Initially regarded as separate entities, subsequent morphologic, immunohistochemical, and molecular studies demonstrated that SFTs and HPCs represent morphologic variants within a single fibroblastic spectrum unified by the NAB2-STAT6 gene fusion. This concept, first articulated by Gengler and Guillou, is now reflected in the World Health Organization (WHO) classification, which consolidates SFTs and HPCs into a single clinicopathologic spectrum. Recognition of extrapleural SFTs expanded after the first large series in 1991, establishing that these tumors can arise in virtually any anatomic site, including the meninges, retroperitoneum, abdomen, and extremities.

SFTs are rare fibroblastic mesenchymal neoplasms, accounting for approximately 3.7% of visceral and soft-tissue sarcomas. They represent a heterogeneous group of fibroblastic mesenchymal tumors that are typically benign but may rarely exhibit malignant behavior with metastatic potential. Although most follow an indolent course, a subset demonstrates aggressive behavior with local recurrence or distant metastasis. They can arise in a wide range of anatomic sites and typically present as well-circumscribed, slow-growing masses that remain asymptomatic until large enough to compress adjacent structures.
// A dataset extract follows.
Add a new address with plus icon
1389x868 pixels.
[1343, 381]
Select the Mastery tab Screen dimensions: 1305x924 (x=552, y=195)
Diagnosis can be challenging because of variable histologic patterns and overlap with other spindle-cell tumors. The discovery of the NAB2-STAT6 gene fusion, and its surrogate marker nuclear STAT6 immunostaining, has markedly improved diagnostic precision. Nevertheless, distinguishing SFTs from morphologic mimics remains critical because management and prognosis differ significantly across the spectrum of fibroblastic neoplasms.